Unos días antes del desalojo, me acerqué a Can Vies a hacer algunas preguntas. Me encontré con dos jóvenes vestidos de negro, que me juran que no es un uniforme oficial. No les pido nombres, para darles confianza. El chico tiene unos ojos preciosos, la chica es toda simpatía. Me cuentan su desconfianza hacia los tratos municipales, me cuentan que los problemas con los vecinos los resuelven pactando, que han acordado que solo hacen una fiesta de toda la noche —"hasta las seis"— una vez por trimestre. Y me cuentan su manera de vivir, la autoorganización, la solidaridad, el debate permanente: no me dejan entrar en la casa porque hay una asamblea, supongo que solo para miembros acreditados.
¿Los suministros de energía son legales o piratas? Piratas, dicen, somos coherentes. Alegan que tienen el apoyo del barrio, que el conflicto lo han iniciado “ellos”, queriendo señalar al Ayuntamiento, o quizás al sistema, porque después advierten se que si hubiera violencia en el desalojo, sería una violencia venida de fuera, ajena, provocada, que encima no sería nada comparada con la violencia que representa el deshaucio de una familia sin recursos. Hablan con voz suave, sin ninguna estridencia. Observo que la casa presenta síntomas de estar ligeramente fortificada, a la espera de tiempos peores.
Me gusta esta rebeldía, me gusta cómo estos jóvenes laboran por una organización diferente de los vecinos, de la gente, porque aquí está la clave
No tengo edad para sumarme ideológicamente a los okupas, que enseñan en las paredes sus reivindicaciones de lenguaje extremo pero no exentas de lógica, y detesto la violencia inútil y rabiosa que esgrimen como respuesta a la acción policial. Pero me gusta esta rebeldía, me gusta cómo estos jóvenes laboran por una organización diferente de los vecinos, de la gente, porque aquí está la clave. El Ayuntamiento está sometiendo a convenio —que es una manera de dominar— lo que hoy fluye por la base de la sociedad y que es una mezcla de descontento, de futuro expoliado y de necesidad de establecer relaciones horizontales entre iguales, al margen de la autoridad.
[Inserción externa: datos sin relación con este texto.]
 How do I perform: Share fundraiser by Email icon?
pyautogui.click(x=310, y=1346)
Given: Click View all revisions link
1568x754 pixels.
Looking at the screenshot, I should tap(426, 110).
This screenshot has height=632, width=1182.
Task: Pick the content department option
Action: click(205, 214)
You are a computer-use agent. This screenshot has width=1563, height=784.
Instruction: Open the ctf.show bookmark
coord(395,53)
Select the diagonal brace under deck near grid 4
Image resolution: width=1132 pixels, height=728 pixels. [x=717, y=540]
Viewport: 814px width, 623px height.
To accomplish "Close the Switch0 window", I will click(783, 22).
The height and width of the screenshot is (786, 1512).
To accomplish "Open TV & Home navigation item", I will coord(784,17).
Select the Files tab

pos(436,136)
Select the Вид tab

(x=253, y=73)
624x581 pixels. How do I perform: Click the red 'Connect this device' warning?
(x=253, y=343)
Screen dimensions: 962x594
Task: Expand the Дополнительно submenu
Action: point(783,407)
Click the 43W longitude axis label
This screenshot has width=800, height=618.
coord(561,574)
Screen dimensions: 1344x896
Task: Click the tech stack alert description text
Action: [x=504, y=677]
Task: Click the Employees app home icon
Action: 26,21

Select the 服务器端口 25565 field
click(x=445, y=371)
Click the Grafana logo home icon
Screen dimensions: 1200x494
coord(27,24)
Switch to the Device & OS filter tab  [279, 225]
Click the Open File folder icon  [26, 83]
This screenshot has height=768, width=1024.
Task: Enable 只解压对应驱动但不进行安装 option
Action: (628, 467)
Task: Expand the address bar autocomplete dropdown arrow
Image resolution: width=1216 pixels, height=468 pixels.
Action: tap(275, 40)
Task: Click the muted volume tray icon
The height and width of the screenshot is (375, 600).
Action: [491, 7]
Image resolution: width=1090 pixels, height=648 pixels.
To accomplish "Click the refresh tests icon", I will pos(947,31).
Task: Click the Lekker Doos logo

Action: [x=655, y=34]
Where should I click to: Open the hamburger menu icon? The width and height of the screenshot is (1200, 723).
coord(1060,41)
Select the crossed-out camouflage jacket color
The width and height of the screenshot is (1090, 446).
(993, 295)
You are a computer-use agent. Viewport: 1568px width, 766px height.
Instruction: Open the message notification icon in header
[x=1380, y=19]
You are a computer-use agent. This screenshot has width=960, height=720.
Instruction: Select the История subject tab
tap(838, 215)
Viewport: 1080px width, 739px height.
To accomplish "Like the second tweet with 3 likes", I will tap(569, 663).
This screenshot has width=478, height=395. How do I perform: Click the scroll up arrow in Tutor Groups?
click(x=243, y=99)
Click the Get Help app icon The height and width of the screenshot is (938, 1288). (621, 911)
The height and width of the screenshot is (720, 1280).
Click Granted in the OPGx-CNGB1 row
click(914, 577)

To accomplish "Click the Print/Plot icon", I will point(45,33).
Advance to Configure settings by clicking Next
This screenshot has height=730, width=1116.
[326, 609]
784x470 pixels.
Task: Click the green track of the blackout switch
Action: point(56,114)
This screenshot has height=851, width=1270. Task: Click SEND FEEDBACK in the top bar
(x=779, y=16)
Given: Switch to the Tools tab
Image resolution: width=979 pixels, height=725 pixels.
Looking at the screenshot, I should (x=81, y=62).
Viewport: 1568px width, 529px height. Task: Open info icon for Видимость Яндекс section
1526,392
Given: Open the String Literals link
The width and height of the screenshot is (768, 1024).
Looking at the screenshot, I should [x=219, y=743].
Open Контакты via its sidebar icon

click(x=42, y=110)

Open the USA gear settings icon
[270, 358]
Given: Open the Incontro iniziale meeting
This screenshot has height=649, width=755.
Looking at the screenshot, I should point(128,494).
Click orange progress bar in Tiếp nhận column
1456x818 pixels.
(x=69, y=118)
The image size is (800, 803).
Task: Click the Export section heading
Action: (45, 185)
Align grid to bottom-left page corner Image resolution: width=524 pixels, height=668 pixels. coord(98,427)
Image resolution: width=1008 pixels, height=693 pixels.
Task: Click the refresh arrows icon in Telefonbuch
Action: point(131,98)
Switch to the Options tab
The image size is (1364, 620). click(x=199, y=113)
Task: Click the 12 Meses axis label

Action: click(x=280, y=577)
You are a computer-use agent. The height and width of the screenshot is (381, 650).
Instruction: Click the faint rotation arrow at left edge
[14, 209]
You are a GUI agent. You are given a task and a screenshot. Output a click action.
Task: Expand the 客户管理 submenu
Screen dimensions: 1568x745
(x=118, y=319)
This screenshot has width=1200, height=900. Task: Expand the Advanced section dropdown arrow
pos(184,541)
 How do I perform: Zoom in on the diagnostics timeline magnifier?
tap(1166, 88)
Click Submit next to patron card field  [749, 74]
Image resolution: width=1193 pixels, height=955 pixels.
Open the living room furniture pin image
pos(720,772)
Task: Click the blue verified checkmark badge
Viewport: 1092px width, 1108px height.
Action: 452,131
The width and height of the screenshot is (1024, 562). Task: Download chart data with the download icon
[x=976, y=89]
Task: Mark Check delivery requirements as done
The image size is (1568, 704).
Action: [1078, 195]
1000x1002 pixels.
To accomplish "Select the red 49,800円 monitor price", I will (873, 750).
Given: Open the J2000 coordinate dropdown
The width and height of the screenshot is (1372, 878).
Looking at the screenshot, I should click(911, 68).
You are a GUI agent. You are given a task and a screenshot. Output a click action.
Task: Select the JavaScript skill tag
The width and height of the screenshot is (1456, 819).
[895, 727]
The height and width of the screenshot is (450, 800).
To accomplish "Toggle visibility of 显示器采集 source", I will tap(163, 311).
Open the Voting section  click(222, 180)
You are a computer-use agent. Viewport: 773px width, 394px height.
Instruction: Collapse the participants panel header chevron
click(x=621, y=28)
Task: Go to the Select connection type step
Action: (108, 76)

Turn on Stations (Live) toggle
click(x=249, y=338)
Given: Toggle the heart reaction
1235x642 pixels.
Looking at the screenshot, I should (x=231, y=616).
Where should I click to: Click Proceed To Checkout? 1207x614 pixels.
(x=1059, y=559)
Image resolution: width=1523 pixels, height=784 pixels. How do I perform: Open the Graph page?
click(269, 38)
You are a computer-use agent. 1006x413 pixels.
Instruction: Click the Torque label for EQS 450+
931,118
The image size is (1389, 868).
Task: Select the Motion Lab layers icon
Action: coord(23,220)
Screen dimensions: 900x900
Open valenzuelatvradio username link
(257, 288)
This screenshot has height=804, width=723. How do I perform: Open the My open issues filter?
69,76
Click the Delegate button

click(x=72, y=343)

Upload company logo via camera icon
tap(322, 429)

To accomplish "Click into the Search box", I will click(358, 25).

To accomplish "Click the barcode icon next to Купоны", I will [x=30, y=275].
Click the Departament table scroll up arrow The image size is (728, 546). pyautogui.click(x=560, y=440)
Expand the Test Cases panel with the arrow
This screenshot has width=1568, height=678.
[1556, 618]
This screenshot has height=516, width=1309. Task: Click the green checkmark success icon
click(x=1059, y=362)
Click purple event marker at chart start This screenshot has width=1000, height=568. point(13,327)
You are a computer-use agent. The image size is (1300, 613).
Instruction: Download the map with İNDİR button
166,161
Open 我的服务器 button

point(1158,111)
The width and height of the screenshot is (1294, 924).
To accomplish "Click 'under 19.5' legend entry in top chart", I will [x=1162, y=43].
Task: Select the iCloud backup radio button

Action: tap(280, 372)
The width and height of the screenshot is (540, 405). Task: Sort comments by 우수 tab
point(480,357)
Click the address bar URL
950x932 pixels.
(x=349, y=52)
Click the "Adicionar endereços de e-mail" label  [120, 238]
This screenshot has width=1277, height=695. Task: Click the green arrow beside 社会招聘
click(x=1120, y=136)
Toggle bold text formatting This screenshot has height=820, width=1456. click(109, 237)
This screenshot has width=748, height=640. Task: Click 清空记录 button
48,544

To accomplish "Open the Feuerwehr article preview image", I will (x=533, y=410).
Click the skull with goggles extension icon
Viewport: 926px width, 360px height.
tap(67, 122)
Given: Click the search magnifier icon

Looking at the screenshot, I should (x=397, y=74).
Esto es lo que está estallando frente al local de la Fabra i Coats, en Sant Andreu, que se disputan los vecinos autoorganizados y el Ayuntamiento con sus convenios. Esto es lo que está llegando a las urnas. Los okupas de Can Vies me dan otra clave: en esta casa de fábula, con las paredes que eran murales de arte callejero, se reunía l'Assemblea de Barri de Sants, que no es exactamente la asociación de vecinos tradicional. Y tenían buenas relaciones con la gente que se mueve en Can Batlló.
Can Batlló: una fábrica descomunal, que se va reconvirtiendo en un espacio ciudadano. Hay un huerto lánguido, unas instalaciones precarias de iniciativa popular —el bar, la biblioteca— y hay más que nada gente feliz con lo que va conquistando. Lo que ha desaparecido son los cartelones de la inmobiliaria que tenía previsto construir decenas, quizás centenares, de pisos de lujo, una urbanización entera, y no por acuerdo con el alcalde Xavier Trias, sino con sus antecesores socialistas.
La crisis ha impedido barbaridades urbanísticas en Barcelona. Can Vies, sin ir más lejos, también tenía que dejar paso a más pisos, según la planificación de Jordi Hereu; ahora dicen que no. Es por estas decisiones crueles, que se justifican en el dinero, que la sociedad se organiza en un carril paralelo a la Administración. Esto es el nuevo mundo que se va construyendo y haría bien el Ayuntamiento de entender que el convenio y el control son instrumentos antiguos, definitivamente caducos.
Cuando me fui de Can Vies, miré las obras de la calle Capmany, a dos pasos. Finalmente, están en marcha: aquí nacerá la rambla elevada sobre el cajón del tren. La obra está protegida por Los Manolos y el inequívoco símbolo de la rueda. Se ve que hay organizaciones espontáneas que merecen un respeto.